Nous publions ci-dessous un appel et une pétition lancés sur le site « Radios associatives en danger » [1] (suivis du communiqué d’"Infonet" n°21 daté du le 6 mars 2006. Infonet lettre électronique qui diffuse des "Informations concernant les radios associatives"). (Acrimed)

RADIOS ASSOCIATIVES EN DANGER DE MORT !
Appel à la création d’un Collectif national

 contre les tentatives de marginalisation des radios associatives par les pouvoirs publics,

 pour la défense de la liberté d’expression

Nos 600 radios associatives sont, depuis de nombreuses années, un acteur essentiel de la démocratie et du dialogue social. Mais, alors que nous allons bientôt célébrer le 100ème anniversaire de l’apparition de la radio en France, ainsi que le 25ème anniversaire de la légalisation des stations locales non commerciales, les pouvoirs publics s’apprêtent, en toute discrétion, à porter un coup qui menace d’être fatal à nombre d’entre elles.
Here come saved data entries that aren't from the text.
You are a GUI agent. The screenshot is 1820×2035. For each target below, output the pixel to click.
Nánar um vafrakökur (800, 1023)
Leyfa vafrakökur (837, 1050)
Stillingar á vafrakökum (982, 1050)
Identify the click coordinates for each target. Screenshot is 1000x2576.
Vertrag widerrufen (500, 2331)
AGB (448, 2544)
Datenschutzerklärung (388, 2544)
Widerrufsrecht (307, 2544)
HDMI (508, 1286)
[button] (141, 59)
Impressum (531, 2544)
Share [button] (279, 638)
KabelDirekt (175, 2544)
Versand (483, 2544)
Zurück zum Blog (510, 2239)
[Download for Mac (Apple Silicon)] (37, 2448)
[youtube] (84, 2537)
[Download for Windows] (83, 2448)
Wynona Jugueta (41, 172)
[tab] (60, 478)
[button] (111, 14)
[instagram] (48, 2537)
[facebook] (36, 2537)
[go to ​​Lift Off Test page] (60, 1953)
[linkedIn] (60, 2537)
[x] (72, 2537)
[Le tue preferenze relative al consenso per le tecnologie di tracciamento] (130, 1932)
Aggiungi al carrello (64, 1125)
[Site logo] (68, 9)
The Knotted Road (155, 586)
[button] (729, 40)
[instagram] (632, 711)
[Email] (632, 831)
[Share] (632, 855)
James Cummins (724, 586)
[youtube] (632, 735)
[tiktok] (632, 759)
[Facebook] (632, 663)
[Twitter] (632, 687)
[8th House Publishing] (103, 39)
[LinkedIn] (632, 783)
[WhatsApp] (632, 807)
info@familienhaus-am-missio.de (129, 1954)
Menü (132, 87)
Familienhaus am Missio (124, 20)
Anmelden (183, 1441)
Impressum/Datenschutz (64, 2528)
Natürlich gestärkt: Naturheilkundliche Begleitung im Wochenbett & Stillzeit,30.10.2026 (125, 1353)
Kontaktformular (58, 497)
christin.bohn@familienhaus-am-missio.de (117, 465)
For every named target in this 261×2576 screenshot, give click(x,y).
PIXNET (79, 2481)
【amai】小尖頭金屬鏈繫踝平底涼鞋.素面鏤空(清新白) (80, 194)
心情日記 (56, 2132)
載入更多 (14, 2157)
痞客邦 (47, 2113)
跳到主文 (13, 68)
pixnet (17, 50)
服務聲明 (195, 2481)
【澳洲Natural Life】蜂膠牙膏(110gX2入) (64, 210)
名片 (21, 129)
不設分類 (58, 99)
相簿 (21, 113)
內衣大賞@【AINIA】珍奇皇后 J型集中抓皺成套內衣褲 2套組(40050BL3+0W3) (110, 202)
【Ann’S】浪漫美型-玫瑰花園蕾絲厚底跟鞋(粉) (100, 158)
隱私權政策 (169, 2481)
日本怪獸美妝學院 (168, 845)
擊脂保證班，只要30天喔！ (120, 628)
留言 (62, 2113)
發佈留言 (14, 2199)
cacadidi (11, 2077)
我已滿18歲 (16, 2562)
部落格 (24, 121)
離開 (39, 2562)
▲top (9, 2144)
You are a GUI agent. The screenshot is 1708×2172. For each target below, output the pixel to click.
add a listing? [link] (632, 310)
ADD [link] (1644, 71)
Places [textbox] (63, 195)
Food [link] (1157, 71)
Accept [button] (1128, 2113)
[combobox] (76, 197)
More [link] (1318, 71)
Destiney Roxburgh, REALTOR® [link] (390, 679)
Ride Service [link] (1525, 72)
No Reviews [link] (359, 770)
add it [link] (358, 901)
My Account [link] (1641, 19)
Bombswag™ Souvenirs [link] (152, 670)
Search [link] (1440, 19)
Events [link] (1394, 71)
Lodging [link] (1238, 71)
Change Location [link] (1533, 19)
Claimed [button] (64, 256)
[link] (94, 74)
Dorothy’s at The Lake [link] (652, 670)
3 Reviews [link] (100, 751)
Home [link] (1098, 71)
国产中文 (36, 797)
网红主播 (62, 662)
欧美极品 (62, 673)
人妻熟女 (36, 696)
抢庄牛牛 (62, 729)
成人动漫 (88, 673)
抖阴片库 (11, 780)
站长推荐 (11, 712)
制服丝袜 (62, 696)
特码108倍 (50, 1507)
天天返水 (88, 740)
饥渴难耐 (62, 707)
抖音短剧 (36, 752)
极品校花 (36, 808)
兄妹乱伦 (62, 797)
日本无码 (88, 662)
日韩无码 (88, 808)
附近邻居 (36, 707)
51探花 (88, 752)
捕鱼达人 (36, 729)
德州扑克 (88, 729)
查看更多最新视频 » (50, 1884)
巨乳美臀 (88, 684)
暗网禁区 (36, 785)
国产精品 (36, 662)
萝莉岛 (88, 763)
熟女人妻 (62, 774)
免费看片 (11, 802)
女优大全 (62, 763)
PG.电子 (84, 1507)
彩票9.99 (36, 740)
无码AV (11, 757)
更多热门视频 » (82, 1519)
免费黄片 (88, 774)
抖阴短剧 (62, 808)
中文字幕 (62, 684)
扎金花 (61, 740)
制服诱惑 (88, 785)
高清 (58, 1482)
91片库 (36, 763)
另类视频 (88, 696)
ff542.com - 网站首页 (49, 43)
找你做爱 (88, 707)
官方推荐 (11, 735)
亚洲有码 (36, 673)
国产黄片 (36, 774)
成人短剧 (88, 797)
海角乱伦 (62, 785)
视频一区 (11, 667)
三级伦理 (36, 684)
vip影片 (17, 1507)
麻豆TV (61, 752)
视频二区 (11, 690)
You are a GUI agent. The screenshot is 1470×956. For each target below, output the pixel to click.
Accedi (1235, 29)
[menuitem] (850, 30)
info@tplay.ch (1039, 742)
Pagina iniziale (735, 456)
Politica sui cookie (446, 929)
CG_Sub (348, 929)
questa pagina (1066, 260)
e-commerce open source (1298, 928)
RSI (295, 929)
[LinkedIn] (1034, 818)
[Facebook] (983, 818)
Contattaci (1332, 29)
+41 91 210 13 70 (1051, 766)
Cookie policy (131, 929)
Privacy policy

Il y a quinze jours, le ministre de la Culture et de la Communication, par l’entremise de ses services (Direction des médias), proposait la création, tout simplement liberticide, d’une aide financière sélective accordée sur projet éditorial, pour partie en lieu et place de l’actuelle subvention de fonctionnement distribuée chaque année aux radios associatives.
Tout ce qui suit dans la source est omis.